Intravenous carbamazepine: Comparison of different parenteral formulations in a mouse model of convulsive status epilepticus

Abstract

Purpose: A drawback of carbamazepine (CBZ), a major antiepileptic drug (AED) with clinical efficacy against partial and generalized convulsive seizures, is its insolubility in aqueous vehicles, which is generally considered a contraindication to parenteral administration in epileptic patients. However, CBZ can be dissolved in glycofurol, a solvent used clinically as a vehicle for parenteral preparations of drugs such as diazepam (DZP) and phenytoin (PHT). Furthermore, aqueous CBZ solutions can be prepared by complexing CBZ with 2-hydroxypropyl-β-cyclodextrin (HPβCD), an inert β- cyclodextrin derivative believed to have acceptable tolerability for human use. Such solutions of CBZ have been proposed to be suitable for intravenous administration in treatment of convulsive (grand mal) status epilepticus (CSE). Methods: A series of five generalized tonic-clonic seizures (GTCS) in 30 min was induced by repeated transauricular electrical stimulation in mice.
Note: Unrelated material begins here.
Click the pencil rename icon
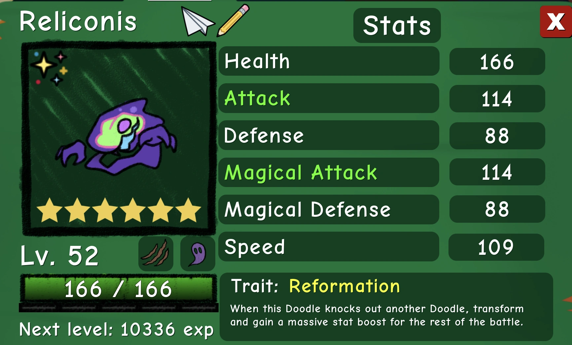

In this model of convulsive (grand mal) SE, the anticonvulsant potency of intravenous CBZ dissolved in aqueous dilutions of either HPβCD or glycofurol was evaluated. Results: In both solutions, CBZ rapidly suppressed seizures after intravenous bolus injection. Potent anticonvulsant activity was obtained as early as 30 s after injection, and peak effects were observed at ~3 min. ED50 for blockade of GTCS throughout the 30-min period of repeated electrical stimulation was ~7 mg/kg, similar to the potency of DZP in this model. Whereas the HPβCD/CBZ solutions were tolerated by the animals, with no pronounced behavioral or motor adverse effects, the glycofurol/CBZ solutions induced marked sedation and motor impairment, indicating interactions between drug and solvent. Determination of CBZ in plasma and brain demonstrated that the rapid onset of anticonvulsant action after intravenous bolus injection was related to rapid drug penetration into brain tissue. Conclusions: An intravenous formulation of CBZ achieved through complexing with HPβCD might be suitable for parenteral use in acute clinical conditions such as SE, particularly because CBZ has the advantage of being almost free of respiratory or cardiovascular adverse effects.